Below are records to be reproduced exactly and in full.

■ **Records provided**:
☆ ☆ ☆

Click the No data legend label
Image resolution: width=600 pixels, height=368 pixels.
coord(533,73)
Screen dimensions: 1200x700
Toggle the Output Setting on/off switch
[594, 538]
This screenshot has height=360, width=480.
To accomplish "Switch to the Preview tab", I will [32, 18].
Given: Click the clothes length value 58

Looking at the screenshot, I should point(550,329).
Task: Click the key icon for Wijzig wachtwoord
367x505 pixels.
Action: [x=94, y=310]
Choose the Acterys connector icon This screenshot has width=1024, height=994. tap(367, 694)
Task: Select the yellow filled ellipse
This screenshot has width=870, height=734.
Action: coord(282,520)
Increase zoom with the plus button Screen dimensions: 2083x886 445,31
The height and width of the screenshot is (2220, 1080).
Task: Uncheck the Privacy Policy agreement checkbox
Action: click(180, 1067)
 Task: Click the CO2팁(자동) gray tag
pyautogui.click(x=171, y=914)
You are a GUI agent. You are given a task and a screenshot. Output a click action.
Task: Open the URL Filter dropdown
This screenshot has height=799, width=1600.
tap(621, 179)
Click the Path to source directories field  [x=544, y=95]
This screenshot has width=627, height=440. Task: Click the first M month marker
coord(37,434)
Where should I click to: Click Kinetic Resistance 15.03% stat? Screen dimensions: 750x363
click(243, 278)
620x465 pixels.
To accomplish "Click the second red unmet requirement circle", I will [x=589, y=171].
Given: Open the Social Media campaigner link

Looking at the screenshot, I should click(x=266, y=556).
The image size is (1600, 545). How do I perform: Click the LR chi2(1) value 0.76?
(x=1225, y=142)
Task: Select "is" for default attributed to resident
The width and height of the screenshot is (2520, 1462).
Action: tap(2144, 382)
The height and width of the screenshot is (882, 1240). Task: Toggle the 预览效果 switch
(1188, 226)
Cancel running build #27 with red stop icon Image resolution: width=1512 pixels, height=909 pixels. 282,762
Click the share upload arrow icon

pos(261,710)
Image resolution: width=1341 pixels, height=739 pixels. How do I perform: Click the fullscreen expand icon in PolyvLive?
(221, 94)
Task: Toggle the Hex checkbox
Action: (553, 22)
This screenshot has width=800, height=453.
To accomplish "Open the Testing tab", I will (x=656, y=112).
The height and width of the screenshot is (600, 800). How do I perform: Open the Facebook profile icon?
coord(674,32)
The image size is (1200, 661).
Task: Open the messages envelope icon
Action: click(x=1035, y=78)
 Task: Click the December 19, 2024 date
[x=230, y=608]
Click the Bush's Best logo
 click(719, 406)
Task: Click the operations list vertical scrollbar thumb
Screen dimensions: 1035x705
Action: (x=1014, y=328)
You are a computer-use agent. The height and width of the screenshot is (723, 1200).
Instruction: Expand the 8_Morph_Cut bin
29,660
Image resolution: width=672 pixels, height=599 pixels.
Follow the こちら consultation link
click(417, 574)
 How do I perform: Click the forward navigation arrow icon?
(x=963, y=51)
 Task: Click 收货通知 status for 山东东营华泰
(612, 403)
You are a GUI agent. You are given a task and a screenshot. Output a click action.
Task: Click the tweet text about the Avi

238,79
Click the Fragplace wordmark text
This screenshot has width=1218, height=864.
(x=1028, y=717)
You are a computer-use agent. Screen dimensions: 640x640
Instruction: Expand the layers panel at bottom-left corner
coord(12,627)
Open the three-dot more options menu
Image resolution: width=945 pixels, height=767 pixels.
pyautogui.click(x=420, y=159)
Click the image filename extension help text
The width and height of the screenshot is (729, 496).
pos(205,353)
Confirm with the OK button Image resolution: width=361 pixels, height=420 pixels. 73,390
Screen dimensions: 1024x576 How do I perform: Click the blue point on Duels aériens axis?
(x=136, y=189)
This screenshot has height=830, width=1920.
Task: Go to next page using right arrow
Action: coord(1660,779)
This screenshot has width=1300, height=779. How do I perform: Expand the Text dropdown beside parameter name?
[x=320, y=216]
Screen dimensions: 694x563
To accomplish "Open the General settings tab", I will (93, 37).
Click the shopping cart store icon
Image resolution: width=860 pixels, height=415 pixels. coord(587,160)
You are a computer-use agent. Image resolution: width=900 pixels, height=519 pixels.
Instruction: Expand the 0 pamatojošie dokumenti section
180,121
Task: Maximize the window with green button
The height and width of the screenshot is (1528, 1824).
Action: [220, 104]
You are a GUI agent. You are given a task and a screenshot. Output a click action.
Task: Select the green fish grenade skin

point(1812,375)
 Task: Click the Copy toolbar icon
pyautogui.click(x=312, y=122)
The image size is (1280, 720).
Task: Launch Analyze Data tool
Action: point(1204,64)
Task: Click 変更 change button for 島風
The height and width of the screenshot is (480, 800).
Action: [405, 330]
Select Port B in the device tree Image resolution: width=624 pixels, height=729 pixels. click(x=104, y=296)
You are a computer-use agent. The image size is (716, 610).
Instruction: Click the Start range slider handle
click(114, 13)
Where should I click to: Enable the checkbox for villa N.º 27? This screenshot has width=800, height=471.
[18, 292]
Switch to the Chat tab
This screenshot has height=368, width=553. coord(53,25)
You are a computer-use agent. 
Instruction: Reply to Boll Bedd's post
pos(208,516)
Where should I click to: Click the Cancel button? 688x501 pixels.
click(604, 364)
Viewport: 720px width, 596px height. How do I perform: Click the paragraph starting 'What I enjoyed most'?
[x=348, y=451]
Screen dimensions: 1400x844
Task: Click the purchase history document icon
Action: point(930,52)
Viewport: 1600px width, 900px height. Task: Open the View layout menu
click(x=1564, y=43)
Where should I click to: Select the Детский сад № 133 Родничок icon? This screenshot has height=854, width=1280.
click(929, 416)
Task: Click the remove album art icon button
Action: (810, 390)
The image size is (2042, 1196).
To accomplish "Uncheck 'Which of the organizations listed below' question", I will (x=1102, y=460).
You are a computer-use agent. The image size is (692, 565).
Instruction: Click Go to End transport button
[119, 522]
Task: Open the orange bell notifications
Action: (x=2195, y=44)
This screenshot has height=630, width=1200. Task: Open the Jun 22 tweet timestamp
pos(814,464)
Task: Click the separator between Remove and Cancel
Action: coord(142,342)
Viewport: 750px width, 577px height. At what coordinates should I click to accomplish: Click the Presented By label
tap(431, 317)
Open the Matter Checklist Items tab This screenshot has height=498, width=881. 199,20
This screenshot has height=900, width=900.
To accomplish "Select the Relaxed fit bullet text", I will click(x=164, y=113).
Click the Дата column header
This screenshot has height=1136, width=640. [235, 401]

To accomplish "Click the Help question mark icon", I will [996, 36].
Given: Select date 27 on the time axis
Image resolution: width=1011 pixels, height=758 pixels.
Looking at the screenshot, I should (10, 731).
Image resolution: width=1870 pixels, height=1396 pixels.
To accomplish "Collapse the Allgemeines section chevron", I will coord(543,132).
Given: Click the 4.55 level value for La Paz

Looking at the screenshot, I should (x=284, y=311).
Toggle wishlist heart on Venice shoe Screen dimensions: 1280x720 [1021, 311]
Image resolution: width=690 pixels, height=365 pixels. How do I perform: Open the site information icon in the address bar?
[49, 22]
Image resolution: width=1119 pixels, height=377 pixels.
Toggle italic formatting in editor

☆ ☆ ☆

■ **Finished exercise**:
Click the No data legend label
Image resolution: width=600 pixels, height=368 pixels.
coord(533,73)
Screen dimensions: 1200x700
Toggle the Output Setting on/off switch
[594, 538]
This screenshot has height=360, width=480.
To accomplish "Switch to the Preview tab", I will [32, 18].
Given: Click the clothes length value 58

Looking at the screenshot, I should point(550,329).
Task: Click the key icon for Wijzig wachtwoord
367x505 pixels.
Action: [x=94, y=310]
Choose the Acterys connector icon This screenshot has width=1024, height=994. tap(367, 694)
Task: Select the yellow filled ellipse
This screenshot has width=870, height=734.
Action: coord(282,520)
Increase zoom with the plus button Screen dimensions: 2083x886 445,31
The height and width of the screenshot is (2220, 1080).
Task: Uncheck the Privacy Policy agreement checkbox
Action: click(180, 1067)
 Task: Click the CO2팁(자동) gray tag
pyautogui.click(x=171, y=914)
You are a GUI agent. You are given a task and a screenshot. Output a click action.
Task: Open the URL Filter dropdown
This screenshot has height=799, width=1600.
tap(621, 179)
Click the Path to source directories field  [x=544, y=95]
This screenshot has width=627, height=440. Task: Click the first M month marker
coord(37,434)
Where should I click to: Click Kinetic Resistance 15.03% stat? Screen dimensions: 750x363
click(243, 278)
620x465 pixels.
To accomplish "Click the second red unmet requirement circle", I will [x=589, y=171].
Given: Open the Social Media campaigner link

Looking at the screenshot, I should click(x=266, y=556).
The image size is (1600, 545). How do I perform: Click the LR chi2(1) value 0.76?
(x=1225, y=142)
Task: Select "is" for default attributed to resident
The width and height of the screenshot is (2520, 1462).
Action: tap(2144, 382)
The height and width of the screenshot is (882, 1240). Task: Toggle the 预览效果 switch
(1188, 226)
Cancel running build #27 with red stop icon Image resolution: width=1512 pixels, height=909 pixels. 282,762
Click the share upload arrow icon

pos(261,710)
Image resolution: width=1341 pixels, height=739 pixels. How do I perform: Click the fullscreen expand icon in PolyvLive?
(221, 94)
Task: Toggle the Hex checkbox
Action: (553, 22)
This screenshot has width=800, height=453.
To accomplish "Open the Testing tab", I will (x=656, y=112).
The height and width of the screenshot is (600, 800). How do I perform: Open the Facebook profile icon?
coord(674,32)
The image size is (1200, 661).
Task: Open the messages envelope icon
Action: click(x=1035, y=78)
 Task: Click the December 19, 2024 date
[x=230, y=608]
Click the Bush's Best logo
 click(719, 406)
Task: Click the operations list vertical scrollbar thumb
Screen dimensions: 1035x705
Action: (x=1014, y=328)
You are a computer-use agent. The height and width of the screenshot is (723, 1200).
Instruction: Expand the 8_Morph_Cut bin
29,660
Image resolution: width=672 pixels, height=599 pixels.
Follow the こちら consultation link
click(417, 574)
 How do I perform: Click the forward navigation arrow icon?
(x=963, y=51)
 Task: Click 收货通知 status for 山东东营华泰
(612, 403)
You are a GUI agent. You are given a task and a screenshot. Output a click action.
Task: Click the tweet text about the Avi

238,79
Click the Fragplace wordmark text
This screenshot has width=1218, height=864.
(x=1028, y=717)
You are a computer-use agent. Screen dimensions: 640x640
Instruction: Expand the layers panel at bottom-left corner
coord(12,627)
Open the three-dot more options menu
Image resolution: width=945 pixels, height=767 pixels.
pyautogui.click(x=420, y=159)
Click the image filename extension help text
The width and height of the screenshot is (729, 496).
pos(205,353)
Confirm with the OK button Image resolution: width=361 pixels, height=420 pixels. 73,390
Screen dimensions: 1024x576 How do I perform: Click the blue point on Duels aériens axis?
(x=136, y=189)
This screenshot has height=830, width=1920.
Task: Go to next page using right arrow
Action: coord(1660,779)
This screenshot has width=1300, height=779. How do I perform: Expand the Text dropdown beside parameter name?
[x=320, y=216]
Screen dimensions: 694x563
To accomplish "Open the General settings tab", I will (93, 37).
Click the shopping cart store icon
Image resolution: width=860 pixels, height=415 pixels. coord(587,160)
You are a computer-use agent. Image resolution: width=900 pixels, height=519 pixels.
Instruction: Expand the 0 pamatojošie dokumenti section
180,121
Task: Maximize the window with green button
The height and width of the screenshot is (1528, 1824).
Action: [220, 104]
You are a GUI agent. You are given a task and a screenshot. Output a click action.
Task: Select the green fish grenade skin

point(1812,375)
 Task: Click the Copy toolbar icon
pyautogui.click(x=312, y=122)
The image size is (1280, 720).
Task: Launch Analyze Data tool
Action: point(1204,64)
Task: Click 変更 change button for 島風
The height and width of the screenshot is (480, 800).
Action: [405, 330]
Select Port B in the device tree Image resolution: width=624 pixels, height=729 pixels. click(x=104, y=296)
You are a computer-use agent. The image size is (716, 610).
Instruction: Click the Start range slider handle
click(114, 13)
Where should I click to: Enable the checkbox for villa N.º 27? This screenshot has width=800, height=471.
[18, 292]
Switch to the Chat tab
This screenshot has height=368, width=553. coord(53,25)
You are a computer-use agent. 
Instruction: Reply to Boll Bedd's post
pos(208,516)
Where should I click to: Click the Cancel button? 688x501 pixels.
click(604, 364)
Viewport: 720px width, 596px height. How do I perform: Click the paragraph starting 'What I enjoyed most'?
[x=348, y=451]
Screen dimensions: 1400x844
Task: Click the purchase history document icon
Action: point(930,52)
Viewport: 1600px width, 900px height. Task: Open the View layout menu
click(x=1564, y=43)
Where should I click to: Select the Детский сад № 133 Родничок icon? This screenshot has height=854, width=1280.
click(929, 416)
Task: Click the remove album art icon button
Action: (810, 390)
The image size is (2042, 1196).
To accomplish "Uncheck 'Which of the organizations listed below' question", I will (x=1102, y=460).
You are a computer-use agent. The image size is (692, 565).
Instruction: Click Go to End transport button
[119, 522]
Task: Open the orange bell notifications
Action: (x=2195, y=44)
This screenshot has height=630, width=1200. Task: Open the Jun 22 tweet timestamp
pos(814,464)
Task: Click the separator between Remove and Cancel
Action: coord(142,342)
Viewport: 750px width, 577px height. At what coordinates should I click to accomplish: Click the Presented By label
tap(431, 317)
Open the Matter Checklist Items tab This screenshot has height=498, width=881. 199,20
This screenshot has height=900, width=900.
To accomplish "Select the Relaxed fit bullet text", I will click(x=164, y=113).
Click the Дата column header
This screenshot has height=1136, width=640. [235, 401]

To accomplish "Click the Help question mark icon", I will [996, 36].
Given: Select date 27 on the time axis
Image resolution: width=1011 pixels, height=758 pixels.
Looking at the screenshot, I should (10, 731).
Image resolution: width=1870 pixels, height=1396 pixels.
To accomplish "Collapse the Allgemeines section chevron", I will coord(543,132).
Given: Click the 4.55 level value for La Paz

Looking at the screenshot, I should (x=284, y=311).
Toggle wishlist heart on Venice shoe Screen dimensions: 1280x720 [1021, 311]
Image resolution: width=690 pixels, height=365 pixels. How do I perform: Open the site information icon in the address bar?
[49, 22]
Image resolution: width=1119 pixels, height=377 pixels.
Toggle italic formatting in editor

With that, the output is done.